**Records to use**.

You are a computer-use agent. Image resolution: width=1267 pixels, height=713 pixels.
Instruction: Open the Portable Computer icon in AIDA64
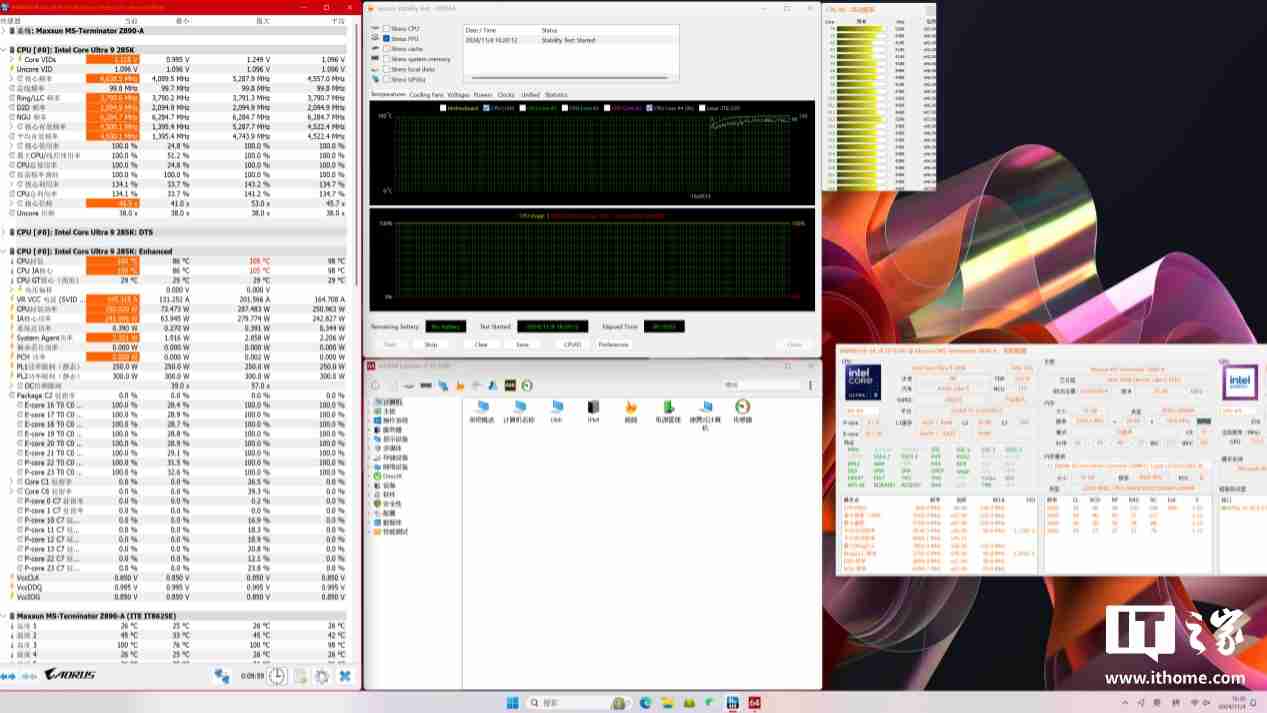click(x=707, y=406)
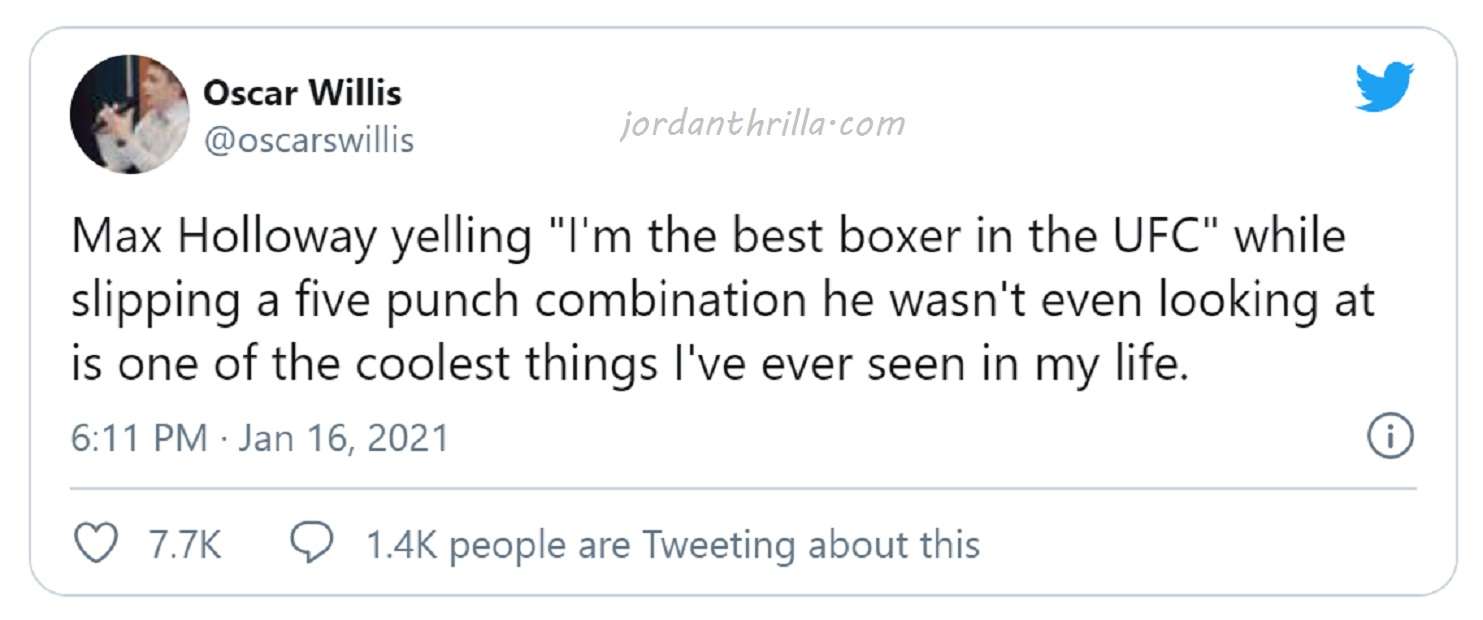The width and height of the screenshot is (1483, 620).
Task: Like the tweet with the heart icon
Action: 96,544
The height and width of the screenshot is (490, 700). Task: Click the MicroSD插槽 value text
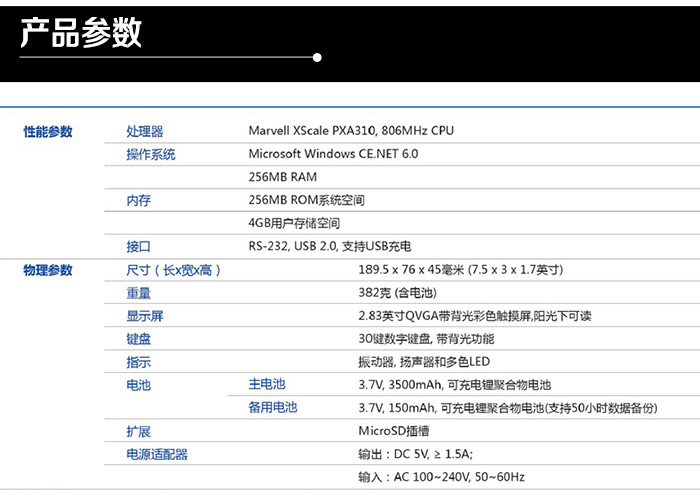(x=393, y=431)
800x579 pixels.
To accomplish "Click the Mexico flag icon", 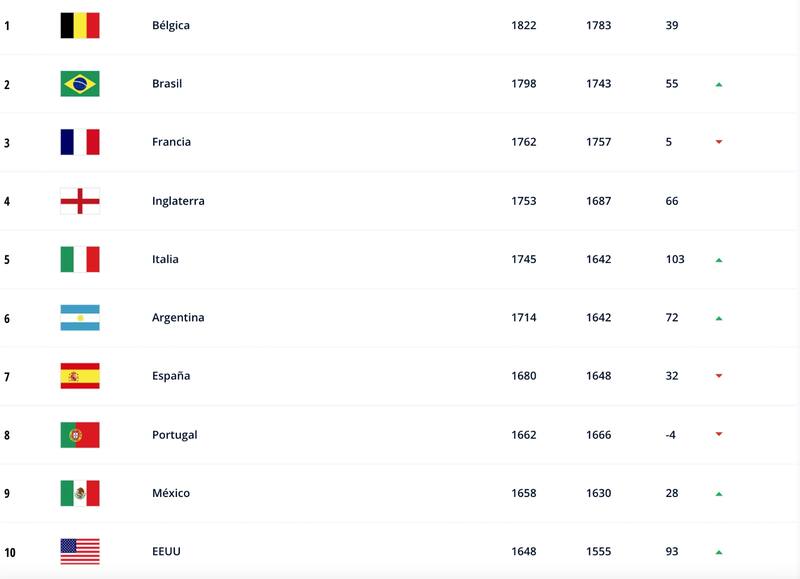I will click(80, 493).
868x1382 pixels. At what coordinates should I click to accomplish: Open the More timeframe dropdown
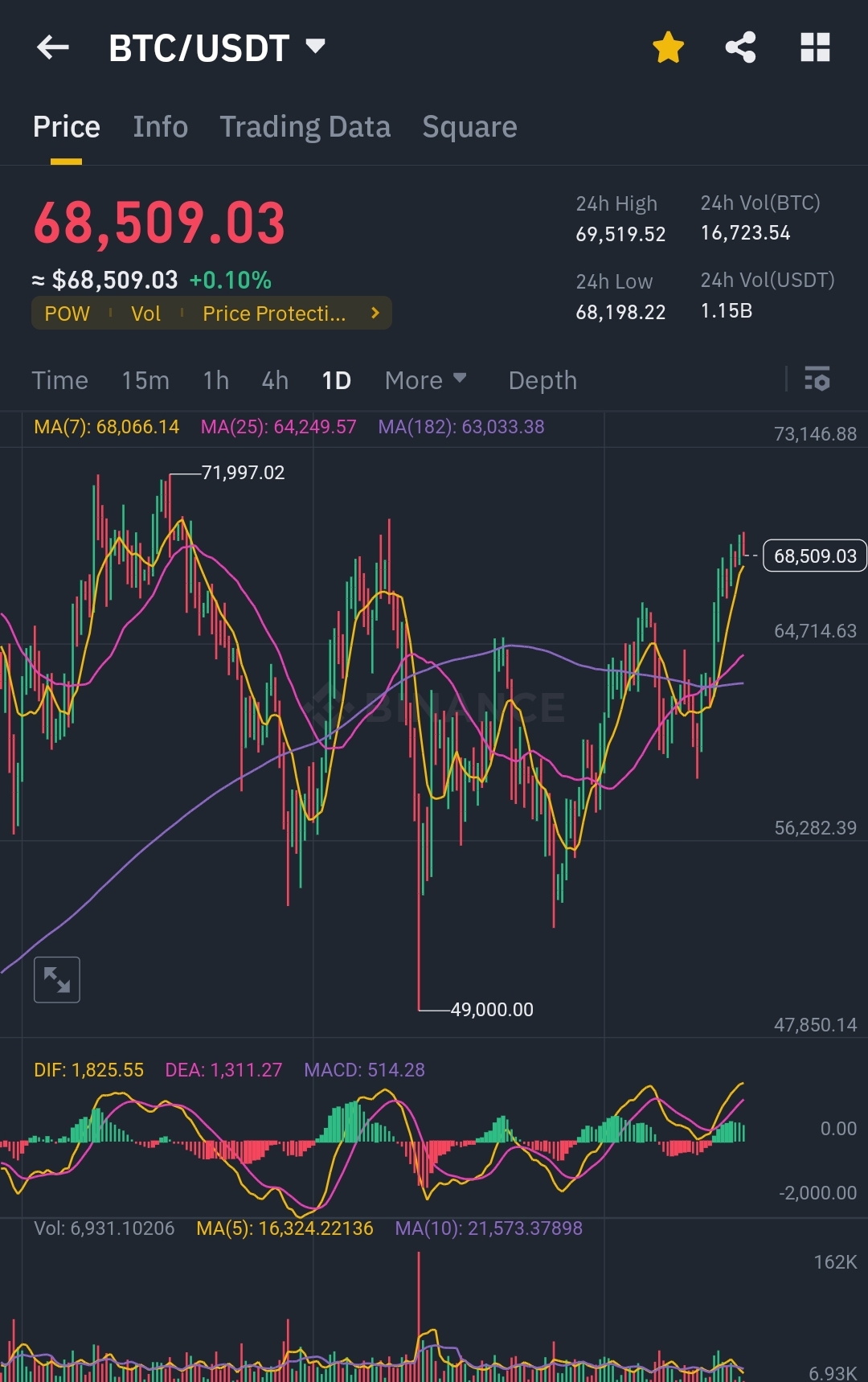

**What to do**.
Please edit the lines above by changing "Instruction" to "Command" and leaving all else the same, starting at the first line and stopping after the line that has "(x=393, y=431)". Return only those lines, without the pictures.

**Solution to this problem**.
You are a computer-use agent. Image resolution: width=1267 pixels, height=713 pixels.
Command: Open the Portable Computer icon in AIDA64
click(x=707, y=406)
The width and height of the screenshot is (1483, 620).
Task: Like the tweet with the heart icon
Action: 96,544
The height and width of the screenshot is (490, 700). Task: Click the MicroSD插槽 value text
(x=393, y=431)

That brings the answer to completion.